### [WORK INSTRUCTION]
Can you give all the records again without altering a single character?

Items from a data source
= = =
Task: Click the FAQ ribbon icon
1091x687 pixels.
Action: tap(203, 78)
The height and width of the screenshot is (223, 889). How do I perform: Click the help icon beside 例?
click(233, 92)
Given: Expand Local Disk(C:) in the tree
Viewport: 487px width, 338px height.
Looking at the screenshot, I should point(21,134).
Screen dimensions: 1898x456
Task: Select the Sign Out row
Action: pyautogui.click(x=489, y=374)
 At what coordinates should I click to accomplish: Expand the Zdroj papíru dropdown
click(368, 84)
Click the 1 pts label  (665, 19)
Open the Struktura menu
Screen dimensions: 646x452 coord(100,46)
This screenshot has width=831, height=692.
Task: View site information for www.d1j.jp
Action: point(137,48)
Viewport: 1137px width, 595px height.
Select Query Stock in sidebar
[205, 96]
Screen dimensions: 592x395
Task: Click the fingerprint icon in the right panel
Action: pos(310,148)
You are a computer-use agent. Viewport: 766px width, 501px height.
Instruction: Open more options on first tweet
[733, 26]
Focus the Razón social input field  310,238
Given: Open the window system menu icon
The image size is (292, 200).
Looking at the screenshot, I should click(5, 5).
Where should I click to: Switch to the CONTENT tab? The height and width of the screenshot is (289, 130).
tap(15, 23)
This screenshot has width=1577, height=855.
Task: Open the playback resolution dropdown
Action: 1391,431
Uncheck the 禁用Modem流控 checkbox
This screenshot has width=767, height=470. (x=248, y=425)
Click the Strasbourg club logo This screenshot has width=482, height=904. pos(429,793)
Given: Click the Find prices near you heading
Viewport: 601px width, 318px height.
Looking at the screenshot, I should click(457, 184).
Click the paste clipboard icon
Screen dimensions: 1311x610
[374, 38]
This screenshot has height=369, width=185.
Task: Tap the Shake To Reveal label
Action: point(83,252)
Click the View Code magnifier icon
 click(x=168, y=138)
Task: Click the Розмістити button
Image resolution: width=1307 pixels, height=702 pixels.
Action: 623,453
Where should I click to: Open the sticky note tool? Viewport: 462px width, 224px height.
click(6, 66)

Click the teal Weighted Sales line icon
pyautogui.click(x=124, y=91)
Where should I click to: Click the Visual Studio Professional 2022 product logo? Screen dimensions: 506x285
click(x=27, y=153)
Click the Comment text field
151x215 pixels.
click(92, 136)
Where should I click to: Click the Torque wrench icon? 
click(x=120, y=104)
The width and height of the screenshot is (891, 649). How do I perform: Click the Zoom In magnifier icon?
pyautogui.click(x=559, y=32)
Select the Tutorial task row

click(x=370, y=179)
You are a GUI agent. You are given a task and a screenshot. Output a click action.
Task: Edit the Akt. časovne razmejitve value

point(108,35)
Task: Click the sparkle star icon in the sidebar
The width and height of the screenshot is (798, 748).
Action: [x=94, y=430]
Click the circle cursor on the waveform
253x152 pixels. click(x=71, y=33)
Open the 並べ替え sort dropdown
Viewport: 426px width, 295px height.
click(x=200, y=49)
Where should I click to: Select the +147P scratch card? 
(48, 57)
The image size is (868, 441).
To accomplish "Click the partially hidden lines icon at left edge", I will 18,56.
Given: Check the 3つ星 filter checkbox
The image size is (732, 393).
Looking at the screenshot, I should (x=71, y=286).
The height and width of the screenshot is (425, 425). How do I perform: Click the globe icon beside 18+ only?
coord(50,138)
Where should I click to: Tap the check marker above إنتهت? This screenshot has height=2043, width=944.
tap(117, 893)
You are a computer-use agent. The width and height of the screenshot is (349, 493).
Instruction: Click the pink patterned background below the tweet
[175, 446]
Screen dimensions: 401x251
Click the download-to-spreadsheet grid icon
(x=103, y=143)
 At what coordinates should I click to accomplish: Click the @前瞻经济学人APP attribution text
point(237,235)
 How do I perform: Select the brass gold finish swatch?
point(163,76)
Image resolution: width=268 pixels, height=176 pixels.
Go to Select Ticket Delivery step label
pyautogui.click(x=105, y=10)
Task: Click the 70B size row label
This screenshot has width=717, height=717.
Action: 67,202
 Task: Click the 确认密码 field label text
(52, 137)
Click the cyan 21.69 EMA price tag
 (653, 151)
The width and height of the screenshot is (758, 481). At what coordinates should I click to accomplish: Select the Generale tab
= = =
### [SOLUTION FOR THIS PROBLEM]
Task: Click the FAQ ribbon icon
1091x687 pixels.
Action: tap(203, 78)
The height and width of the screenshot is (223, 889). How do I perform: Click the help icon beside 例?
click(233, 92)
Given: Expand Local Disk(C:) in the tree
Viewport: 487px width, 338px height.
Looking at the screenshot, I should point(21,134).
Screen dimensions: 1898x456
Task: Select the Sign Out row
Action: pyautogui.click(x=489, y=374)
 At what coordinates should I click to accomplish: Expand the Zdroj papíru dropdown
click(368, 84)
Click the 1 pts label  (665, 19)
Open the Struktura menu
Screen dimensions: 646x452 coord(100,46)
This screenshot has width=831, height=692.
Task: View site information for www.d1j.jp
Action: point(137,48)
Viewport: 1137px width, 595px height.
Select Query Stock in sidebar
[205, 96]
Screen dimensions: 592x395
Task: Click the fingerprint icon in the right panel
Action: pos(310,148)
You are a computer-use agent. Viewport: 766px width, 501px height.
Instruction: Open more options on first tweet
[733, 26]
Focus the Razón social input field  310,238
Given: Open the window system menu icon
The image size is (292, 200).
Looking at the screenshot, I should click(5, 5).
Where should I click to: Switch to the CONTENT tab? The height and width of the screenshot is (289, 130).
tap(15, 23)
This screenshot has width=1577, height=855.
Task: Open the playback resolution dropdown
Action: 1391,431
Uncheck the 禁用Modem流控 checkbox
This screenshot has width=767, height=470. (x=248, y=425)
Click the Strasbourg club logo This screenshot has width=482, height=904. pos(429,793)
Given: Click the Find prices near you heading
Viewport: 601px width, 318px height.
Looking at the screenshot, I should click(457, 184).
Click the paste clipboard icon
Screen dimensions: 1311x610
[374, 38]
This screenshot has height=369, width=185.
Task: Tap the Shake To Reveal label
Action: point(83,252)
Click the View Code magnifier icon
 click(x=168, y=138)
Task: Click the Розмістити button
Image resolution: width=1307 pixels, height=702 pixels.
Action: 623,453
Where should I click to: Open the sticky note tool? Viewport: 462px width, 224px height.
click(6, 66)

Click the teal Weighted Sales line icon
pyautogui.click(x=124, y=91)
Where should I click to: Click the Visual Studio Professional 2022 product logo? Screen dimensions: 506x285
click(x=27, y=153)
Click the Comment text field
151x215 pixels.
click(92, 136)
Where should I click to: Click the Torque wrench icon? 
click(x=120, y=104)
The width and height of the screenshot is (891, 649). How do I perform: Click the Zoom In magnifier icon?
pyautogui.click(x=559, y=32)
Select the Tutorial task row

click(x=370, y=179)
You are a GUI agent. You are given a task and a screenshot. Output a click action.
Task: Edit the Akt. časovne razmejitve value

point(108,35)
Task: Click the sparkle star icon in the sidebar
The width and height of the screenshot is (798, 748).
Action: [x=94, y=430]
Click the circle cursor on the waveform
253x152 pixels. click(x=71, y=33)
Open the 並べ替え sort dropdown
Viewport: 426px width, 295px height.
click(x=200, y=49)
Where should I click to: Select the +147P scratch card? 
(48, 57)
The image size is (868, 441).
To accomplish "Click the partially hidden lines icon at left edge", I will 18,56.
Given: Check the 3つ星 filter checkbox
The image size is (732, 393).
Looking at the screenshot, I should (x=71, y=286).
The height and width of the screenshot is (425, 425). How do I perform: Click the globe icon beside 18+ only?
coord(50,138)
Where should I click to: Tap the check marker above إنتهت? This screenshot has height=2043, width=944.
tap(117, 893)
You are a computer-use agent. The width and height of the screenshot is (349, 493).
Instruction: Click the pink patterned background below the tweet
[175, 446]
Screen dimensions: 401x251
Click the download-to-spreadsheet grid icon
(x=103, y=143)
 At what coordinates should I click to accomplish: Click the @前瞻经济学人APP attribution text
point(237,235)
 How do I perform: Select the brass gold finish swatch?
point(163,76)
Image resolution: width=268 pixels, height=176 pixels.
Go to Select Ticket Delivery step label
pyautogui.click(x=105, y=10)
Task: Click the 70B size row label
This screenshot has width=717, height=717.
Action: 67,202
 Task: Click the 确认密码 field label text
(52, 137)
Click the cyan 21.69 EMA price tag
 (653, 151)
The width and height of the screenshot is (758, 481). At what coordinates should I click to accomplish: Select the Generale tab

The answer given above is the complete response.